As políticas de imigração da Alemanha mudaram significativamente desde a declaração de Merkel, "Nós vamos conseguir", a 31 de agosto de 2015. Essa tendência também se reflete no estado de espírito dos refugiados: 57% se sentiram muito bem-vindos no ano da sua chegada, mas mais de sete anos depois, apenas 28% ainda tinham essa sensação, de acordo com um relatório do Instituto de Investigação do Emprego (IAB), o instituto de investigação da Agência Federal de Emprego (BA) da Alemanha.
A mudança política começou rapidamente, disse Daniel Thym, investigador de migração da Universidade de Konstanz. "Já no outono [europeu] de 2015, as leis estavam a ser significativamente endurecidas, os benefícios dos requerentes de asilo estavam a ser reduzidos, novos países de origem seguros foram declarados e a reunificação familiar estava a ser restringida"
Desde que o novo Governo de coligação assumiu o poder em 2025, os legisladores têm-se concentrado principalmente na limitação e repatriação de migrantes, com controles fronteiriços mais rigorosos e mais deportações.
Refletindo sobre o apelo de Merkel de 2015, o atual chanceler Friedrich Merz, também da CDU, disse que a Alemanha "obviamente não teve sucesso".

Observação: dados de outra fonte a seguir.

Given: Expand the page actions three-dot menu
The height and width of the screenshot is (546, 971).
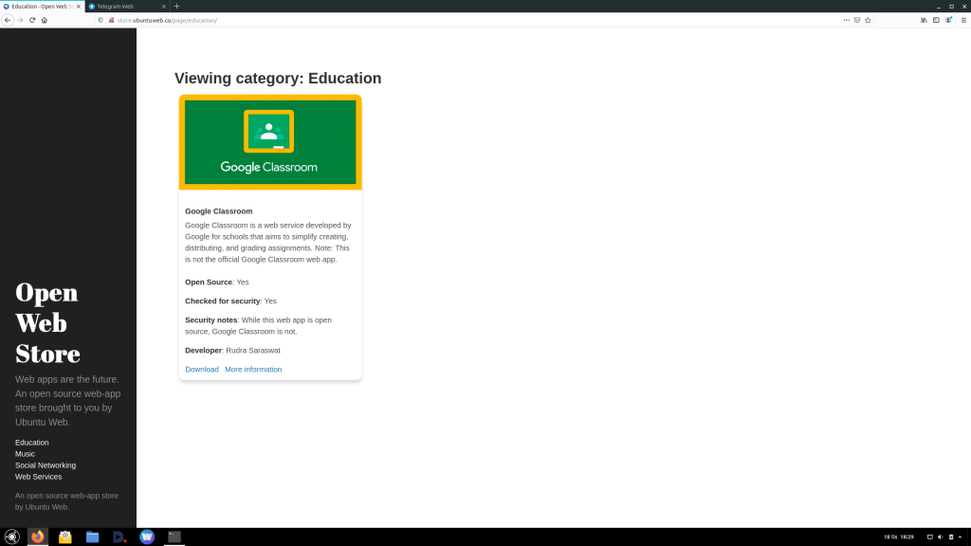Looking at the screenshot, I should (846, 20).
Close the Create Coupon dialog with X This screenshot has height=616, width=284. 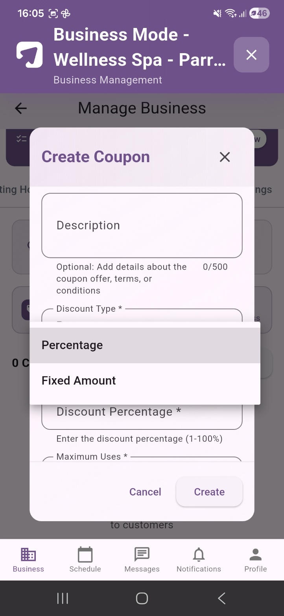(225, 157)
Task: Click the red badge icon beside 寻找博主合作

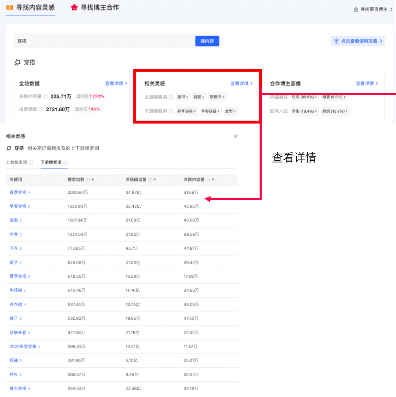Action: [x=74, y=8]
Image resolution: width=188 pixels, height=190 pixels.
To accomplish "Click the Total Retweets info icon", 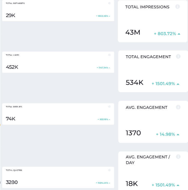I will 109,3.
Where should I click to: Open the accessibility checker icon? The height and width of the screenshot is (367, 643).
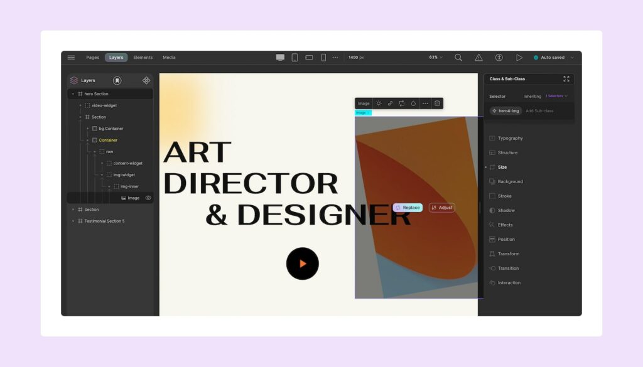(499, 57)
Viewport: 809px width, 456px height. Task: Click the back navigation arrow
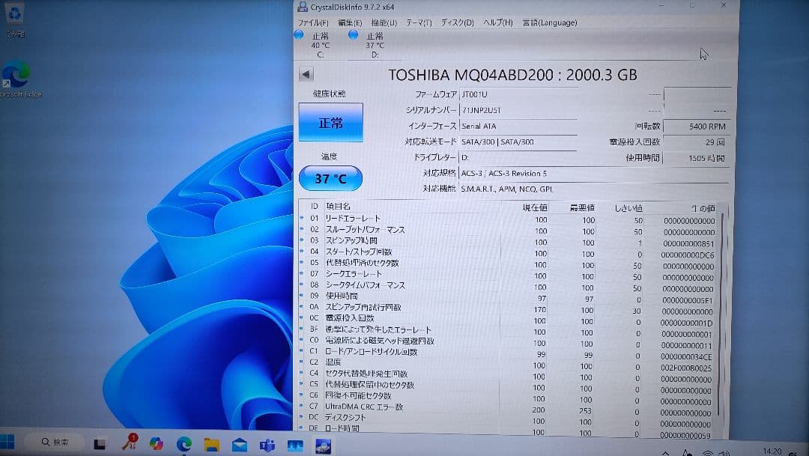(306, 73)
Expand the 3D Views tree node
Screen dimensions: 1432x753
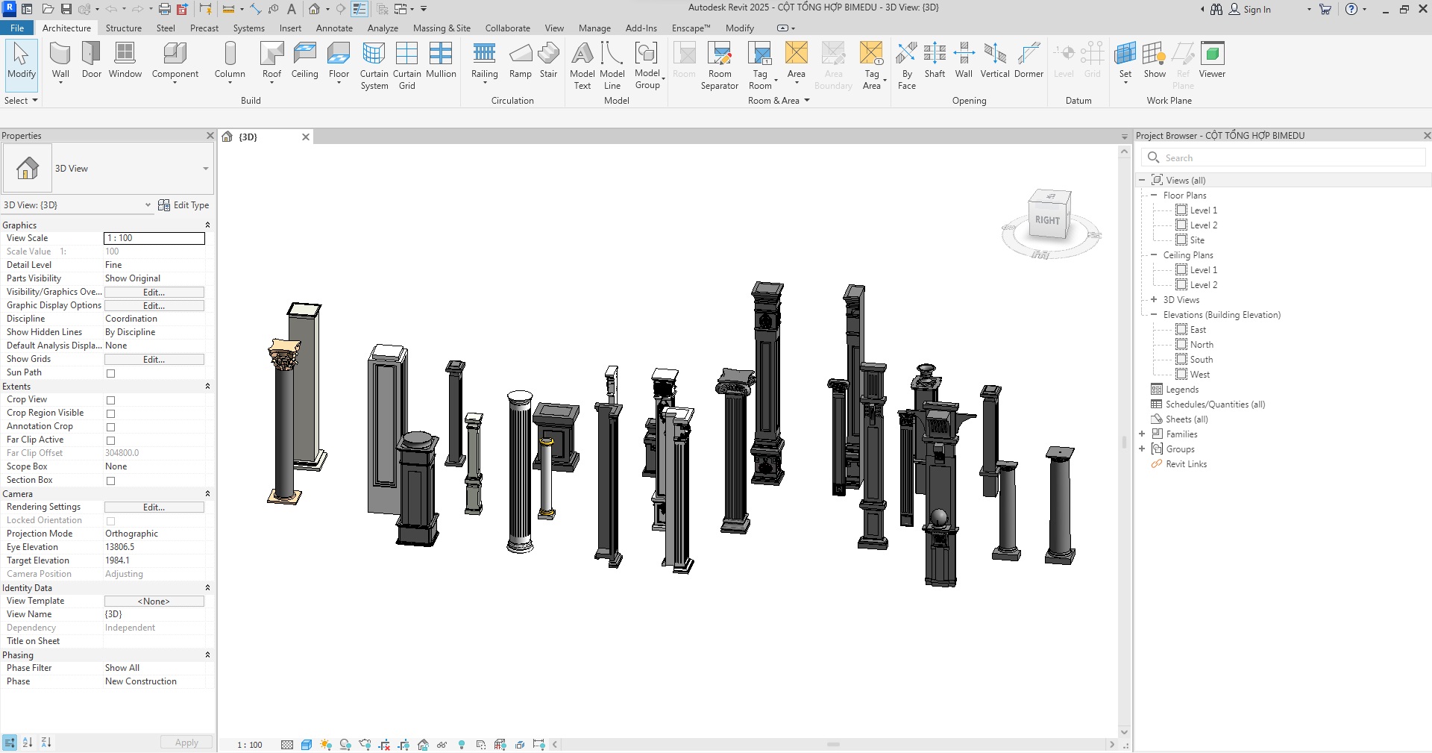coord(1154,300)
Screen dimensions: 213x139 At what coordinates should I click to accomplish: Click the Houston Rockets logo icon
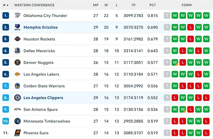[x=17, y=39]
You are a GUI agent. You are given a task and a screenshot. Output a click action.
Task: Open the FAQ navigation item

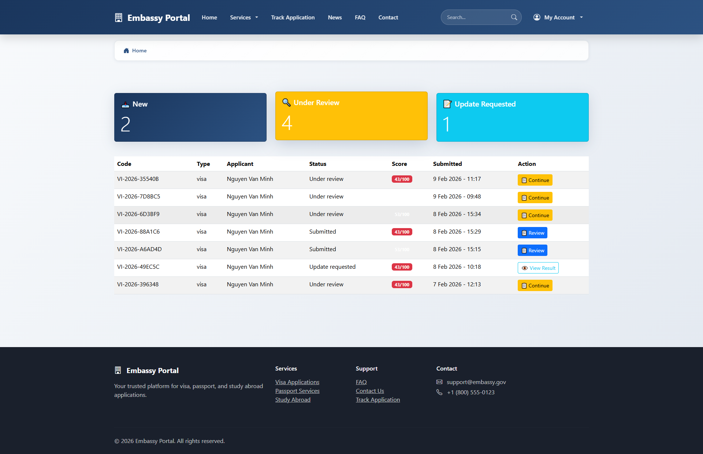pyautogui.click(x=360, y=18)
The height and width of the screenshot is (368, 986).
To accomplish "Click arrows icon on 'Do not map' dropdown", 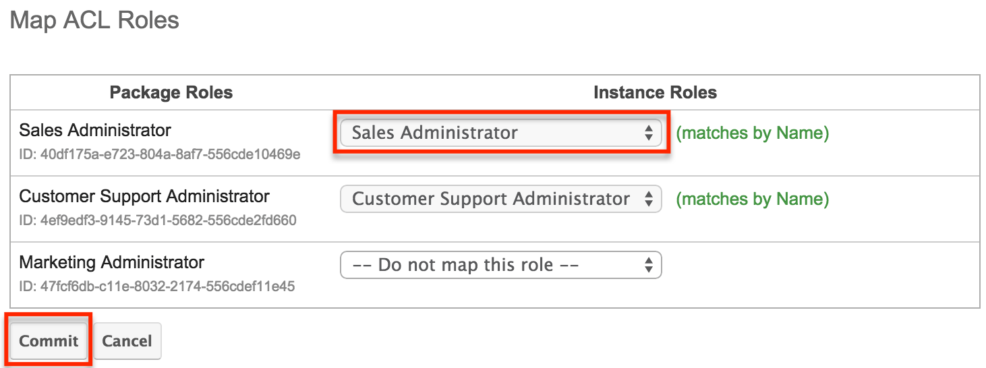I will (648, 265).
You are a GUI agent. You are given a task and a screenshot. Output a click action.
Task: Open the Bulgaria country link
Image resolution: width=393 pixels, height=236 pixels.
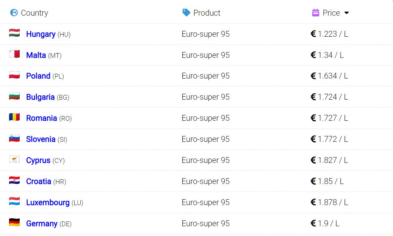[x=40, y=97]
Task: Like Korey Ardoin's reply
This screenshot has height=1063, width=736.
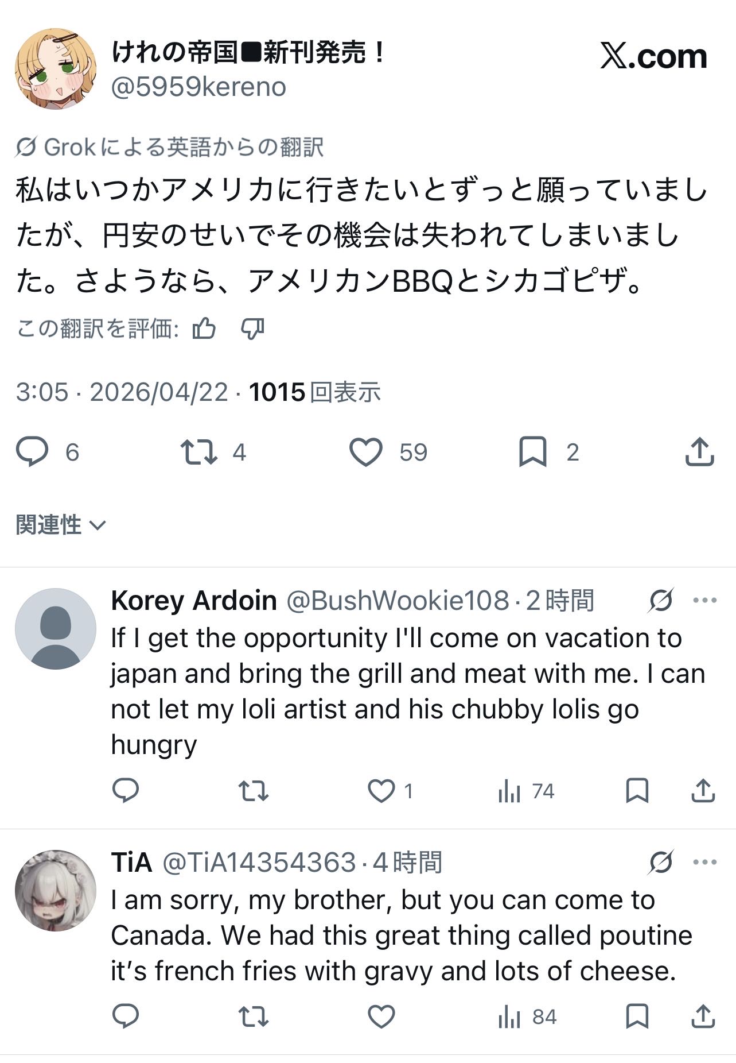Action: click(381, 791)
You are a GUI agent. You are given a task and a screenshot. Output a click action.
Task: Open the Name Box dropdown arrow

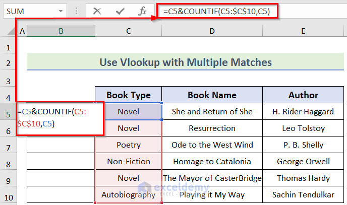(x=61, y=11)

O investigador em imigração Hannes Schammann tem uma opinião diferente. "Acredito que, em grande parte, cumprimos a tarefa que tínhamos em 2015", defende. Agora, diz Schammann, trata-se de encontrar soluções politicamente inteligentes e "não olhar constantemente para 2015, mas sim olhar para a frente e perguntar: como lidamos com isso?"